SELECTED EXTRACT:
● ● ● ●
Teenage Fanclub followed Bandwagonesque with Thirteen in 1993. It saw O’Hare leave the band, and replaced by Paul Quinn, who stayed with the band until 2000, recording on their next three records: Grand Prix, 1995; Songs from Northern Britain, 1997, jokingly titled in reference to the Britpop scene and those who saw the band as part of it; and Howdy, 2000. Love left the band in 2018, due to a difference in opinion on touring plans, reluctant to frequently fly around the world for live performances. Teenage Fanclub released their 12th studio album, Endless Arcade, in April 2021, on PeMa.
● ● ● ●
DATA SECTION:

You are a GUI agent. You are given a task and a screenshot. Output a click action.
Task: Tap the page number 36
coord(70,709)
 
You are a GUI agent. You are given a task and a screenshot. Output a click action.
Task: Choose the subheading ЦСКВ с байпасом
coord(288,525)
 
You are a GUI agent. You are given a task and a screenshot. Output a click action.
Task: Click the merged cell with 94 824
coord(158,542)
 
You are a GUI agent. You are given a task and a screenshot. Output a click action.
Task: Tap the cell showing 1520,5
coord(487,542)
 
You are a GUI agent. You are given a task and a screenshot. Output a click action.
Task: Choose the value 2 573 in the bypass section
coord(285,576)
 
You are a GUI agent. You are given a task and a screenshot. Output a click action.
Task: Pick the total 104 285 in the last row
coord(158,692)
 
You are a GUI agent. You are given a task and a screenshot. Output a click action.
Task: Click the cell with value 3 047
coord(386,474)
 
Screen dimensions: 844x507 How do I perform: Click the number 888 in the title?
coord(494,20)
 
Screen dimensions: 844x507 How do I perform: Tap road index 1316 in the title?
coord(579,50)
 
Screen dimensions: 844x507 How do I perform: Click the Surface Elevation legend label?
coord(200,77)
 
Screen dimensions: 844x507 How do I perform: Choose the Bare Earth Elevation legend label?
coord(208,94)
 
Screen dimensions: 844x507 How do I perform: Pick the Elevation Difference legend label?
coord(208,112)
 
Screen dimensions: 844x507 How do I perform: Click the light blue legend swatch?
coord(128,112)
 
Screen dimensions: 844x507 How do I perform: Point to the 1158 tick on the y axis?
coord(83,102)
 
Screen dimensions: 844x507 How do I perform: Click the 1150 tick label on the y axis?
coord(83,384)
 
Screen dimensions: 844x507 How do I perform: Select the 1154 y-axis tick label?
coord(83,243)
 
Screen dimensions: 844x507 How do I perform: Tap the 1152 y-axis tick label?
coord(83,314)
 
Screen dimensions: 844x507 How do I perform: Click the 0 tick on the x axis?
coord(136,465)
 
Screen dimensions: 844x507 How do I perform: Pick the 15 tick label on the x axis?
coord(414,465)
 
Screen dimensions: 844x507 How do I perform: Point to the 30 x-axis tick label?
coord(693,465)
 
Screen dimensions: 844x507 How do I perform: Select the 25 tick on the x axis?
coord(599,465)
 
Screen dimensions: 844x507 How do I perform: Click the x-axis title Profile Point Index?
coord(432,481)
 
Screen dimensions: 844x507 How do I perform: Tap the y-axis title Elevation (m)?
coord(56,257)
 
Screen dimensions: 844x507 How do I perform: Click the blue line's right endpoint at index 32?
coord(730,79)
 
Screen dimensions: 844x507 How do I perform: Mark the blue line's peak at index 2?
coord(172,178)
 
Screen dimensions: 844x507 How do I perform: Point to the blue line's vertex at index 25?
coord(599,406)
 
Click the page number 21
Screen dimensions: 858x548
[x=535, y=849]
● ● ● ●
WHAT TO DO:
a) Reproduce the stretch of the Teenage Fanclub passage from "Teenage Fanclub followed" through "2021, on PeMa.".
b) According to the Teenage Fanclub passage, who replaced O'Hare in the band?
c) Pick up the Teenage Fanclub passage after its last sentence and write the next part.
You won't need the entries for any of this.

SOLVED TASKS:
a)
Teenage Fanclub followed Bandwagonesque with Thirteen in 1993. It saw O’Hare leave the band, and replaced by Paul Quinn, who stayed with the band until 2000, recording on their next three records: Grand Prix, 1995; Songs from Northern Britain, 1997, jokingly titled in reference to the Britpop scene and those who saw the band as part of it; and Howdy, 2000. Love left the band in 2018, due to a difference in opinion on touring plans, reluctant to frequently fly around the world for live performances. Teenage Fanclub released their 12th studio album, Endless Arcade, in April 2021, on PeMa.

b) Paul Quinn

c)
Although Teenage Fanclub never went on to have the same musical legacy as the bands they beat in SPIN’s album of the year, it didn’t matter, it never did. The quiet success of Teenage Fanclub can be seen in the love that exists for the band and for Bandwagonesque. There were never any egos, no big plan for fame and stardom, it was only ever about the music, and this is evident when listening to Bandwagonesque. It’s a record that is reliable, it makes you feel safe as a listener, assured that for the next 40 or so minutes everything is going to be alright, as Teenage Fanclub pull you into their distinctively delicious melodies. It’s a record you can depend on to make you feel better, even now 30 years on from its release.